**TUGAS YANG DIKERJAKAN**
a: Menurut teks berita tentang upah buruh, berapa kenaikan upah minimum yang dituntut buruh di Jawa Barat?
b: Salin kembali teks berita tentang upah buruh, mulai dari "Tolak Surat Edaran" sampai dengan "buruh terus meningkat.". Tukar "gubernur" dengan "kepala daerah" di dalamnya.

**TEKS LATIHAN**
#####

Tolak Surat Edaran Menteri Ketenagakerjaan, Buruh Jawa Barat Tuntut Kenaikan Upah 8,5 Persen
Sejumlah buruh di Jawa Barat menolak Surat Edaran Menteri Ketenagakerjaan yang meminta gubernur menetapkan upah minimum 2021 sama dengan upah minimum 2020. Buruh menuntut kenaikan upah minimal 8,5 persen.
Oleh
TATANG MULYANA SINAGA
·3 menit baca
BANDUNG, KOMPAS — Ribuan buruh di Jawa Barat menolak Surat Edaran Menteri Ketenagakerjaan yang meminta gubernur menetapkan upah minimum 2021 sama dengan upah minimum 2020. Buruh menuntut kenaikan upah minimal 8,5 persen.
Tidak naiknya upah minimum dinilai sangat merugikan buruh. Sebab, meskipun pertumbuhan ekonomi minus, kebutuhan hidup buruh terus meningkat.
”Kami menuntut kenaikan upah minimum minimal 8,5 persen sesuai rata-rata kenaikan upah dalam lima tahun terakhir,” ujar Ketua Konfederasi Serikat Pekerja Seluruh Indonesia (KSPSI) Jawa Barat Roy Jinto Ferianto saat berunjuk rasa bersama 1.000-an buruh di depan Gedung Sate, Kota Bandung, Senin (27/10/2020).

#####

**BARIS YANG TERSEDIA**
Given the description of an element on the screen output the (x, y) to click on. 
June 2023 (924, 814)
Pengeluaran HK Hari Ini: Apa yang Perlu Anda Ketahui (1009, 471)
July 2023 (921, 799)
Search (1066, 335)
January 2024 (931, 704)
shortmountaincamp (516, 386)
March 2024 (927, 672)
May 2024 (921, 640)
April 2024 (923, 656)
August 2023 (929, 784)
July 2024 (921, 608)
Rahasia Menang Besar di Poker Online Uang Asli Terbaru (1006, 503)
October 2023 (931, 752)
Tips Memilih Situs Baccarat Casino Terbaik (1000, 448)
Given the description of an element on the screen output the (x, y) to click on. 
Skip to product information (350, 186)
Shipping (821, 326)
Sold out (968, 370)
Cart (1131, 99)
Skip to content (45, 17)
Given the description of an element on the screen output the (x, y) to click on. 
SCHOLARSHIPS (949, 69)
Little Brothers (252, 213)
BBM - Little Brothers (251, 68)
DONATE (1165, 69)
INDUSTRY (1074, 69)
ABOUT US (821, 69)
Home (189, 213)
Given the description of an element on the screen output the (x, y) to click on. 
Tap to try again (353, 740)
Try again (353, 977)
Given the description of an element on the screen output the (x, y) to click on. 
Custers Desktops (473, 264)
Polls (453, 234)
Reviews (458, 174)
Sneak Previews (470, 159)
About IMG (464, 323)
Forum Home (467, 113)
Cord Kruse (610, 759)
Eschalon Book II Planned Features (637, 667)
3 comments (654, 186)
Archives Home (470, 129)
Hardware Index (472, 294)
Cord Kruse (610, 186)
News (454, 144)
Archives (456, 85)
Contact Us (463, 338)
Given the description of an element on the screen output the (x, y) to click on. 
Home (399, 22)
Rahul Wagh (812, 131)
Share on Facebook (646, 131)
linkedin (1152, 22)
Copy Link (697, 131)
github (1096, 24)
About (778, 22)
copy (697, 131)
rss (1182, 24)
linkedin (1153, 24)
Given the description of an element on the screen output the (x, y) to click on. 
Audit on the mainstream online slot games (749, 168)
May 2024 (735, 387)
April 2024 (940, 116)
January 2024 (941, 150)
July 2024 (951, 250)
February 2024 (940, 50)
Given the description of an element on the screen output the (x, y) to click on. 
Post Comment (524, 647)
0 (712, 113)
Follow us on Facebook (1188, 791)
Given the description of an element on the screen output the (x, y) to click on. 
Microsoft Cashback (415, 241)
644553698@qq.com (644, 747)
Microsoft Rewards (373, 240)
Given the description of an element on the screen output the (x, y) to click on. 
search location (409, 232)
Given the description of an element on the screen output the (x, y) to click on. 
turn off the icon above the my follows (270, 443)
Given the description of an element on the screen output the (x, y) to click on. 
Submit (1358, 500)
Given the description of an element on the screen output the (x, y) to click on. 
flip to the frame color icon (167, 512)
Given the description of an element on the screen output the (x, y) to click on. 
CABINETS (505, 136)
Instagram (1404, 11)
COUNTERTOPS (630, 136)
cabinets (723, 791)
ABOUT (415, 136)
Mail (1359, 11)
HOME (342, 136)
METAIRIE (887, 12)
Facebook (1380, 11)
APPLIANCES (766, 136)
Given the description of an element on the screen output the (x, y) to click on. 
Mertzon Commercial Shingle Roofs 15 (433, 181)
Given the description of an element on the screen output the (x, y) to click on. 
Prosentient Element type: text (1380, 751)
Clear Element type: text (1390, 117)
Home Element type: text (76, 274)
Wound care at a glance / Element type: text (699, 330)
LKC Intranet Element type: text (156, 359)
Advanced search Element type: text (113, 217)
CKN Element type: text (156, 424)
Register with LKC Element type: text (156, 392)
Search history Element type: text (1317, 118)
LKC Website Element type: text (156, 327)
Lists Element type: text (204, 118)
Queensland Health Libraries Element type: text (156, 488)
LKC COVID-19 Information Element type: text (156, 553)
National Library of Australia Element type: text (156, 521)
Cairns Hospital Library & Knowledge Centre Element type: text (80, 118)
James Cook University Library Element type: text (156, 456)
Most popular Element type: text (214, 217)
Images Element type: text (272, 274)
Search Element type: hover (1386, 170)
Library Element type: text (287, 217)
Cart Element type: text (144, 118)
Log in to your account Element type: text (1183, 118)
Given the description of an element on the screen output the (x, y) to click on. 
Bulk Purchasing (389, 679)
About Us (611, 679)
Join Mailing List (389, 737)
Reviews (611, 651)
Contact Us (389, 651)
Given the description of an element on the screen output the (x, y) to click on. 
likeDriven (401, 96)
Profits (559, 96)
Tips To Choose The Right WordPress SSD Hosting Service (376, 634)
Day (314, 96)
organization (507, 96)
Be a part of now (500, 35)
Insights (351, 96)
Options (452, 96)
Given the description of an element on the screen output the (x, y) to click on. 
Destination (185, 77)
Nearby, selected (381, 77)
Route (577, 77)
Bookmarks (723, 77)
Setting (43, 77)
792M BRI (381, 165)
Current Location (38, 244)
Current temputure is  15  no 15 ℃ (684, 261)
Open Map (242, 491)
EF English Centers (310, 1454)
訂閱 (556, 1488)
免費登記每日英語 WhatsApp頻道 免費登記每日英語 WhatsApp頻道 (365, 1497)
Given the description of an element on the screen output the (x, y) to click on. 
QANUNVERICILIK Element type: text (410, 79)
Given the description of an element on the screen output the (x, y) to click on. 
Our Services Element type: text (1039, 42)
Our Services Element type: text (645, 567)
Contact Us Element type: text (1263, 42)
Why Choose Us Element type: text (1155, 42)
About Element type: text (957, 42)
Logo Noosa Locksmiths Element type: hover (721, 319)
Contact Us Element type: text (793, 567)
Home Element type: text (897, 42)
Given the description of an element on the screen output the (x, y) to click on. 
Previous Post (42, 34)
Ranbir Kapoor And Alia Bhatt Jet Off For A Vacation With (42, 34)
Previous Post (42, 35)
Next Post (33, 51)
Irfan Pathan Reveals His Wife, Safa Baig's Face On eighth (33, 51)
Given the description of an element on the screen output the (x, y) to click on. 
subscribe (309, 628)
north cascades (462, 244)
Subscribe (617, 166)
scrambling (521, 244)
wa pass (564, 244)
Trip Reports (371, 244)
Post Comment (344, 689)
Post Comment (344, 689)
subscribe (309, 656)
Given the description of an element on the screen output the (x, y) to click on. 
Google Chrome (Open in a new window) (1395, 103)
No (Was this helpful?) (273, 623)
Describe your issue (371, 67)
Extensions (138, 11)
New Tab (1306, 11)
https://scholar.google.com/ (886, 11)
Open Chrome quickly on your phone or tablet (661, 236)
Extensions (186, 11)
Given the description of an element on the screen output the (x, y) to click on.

#####

**JAWABAN PER BUTIR**
a: Minimal 8,5 persen.

b:
Tolak Surat Edaran Menteri Ketenagakerjaan, Buruh Jawa Barat Tuntut Kenaikan Upah 8,5 Persen
Sejumlah buruh di Jawa Barat menolak Surat Edaran Menteri Ketenagakerjaan yang meminta kepala daerah menetapkan upah minimum 2021 sama dengan upah minimum 2020. Buruh menuntut kenaikan upah minimal 8,5 persen.
Oleh
TATANG MULYANA SINAGA
·3 menit baca
BANDUNG, KOMPAS — Ribuan buruh di Jawa Barat menolak Surat Edaran Menteri Ketenagakerjaan yang meminta kepala daerah menetapkan upah minimum 2021 sama dengan upah minimum 2020. Buruh menuntut kenaikan upah minimal 8,5 persen.
Tidak naiknya upah minimum dinilai sangat merugikan buruh. Sebab, meskipun pertumbuhan ekonomi minus, kebutuhan hidup buruh terus meningkat.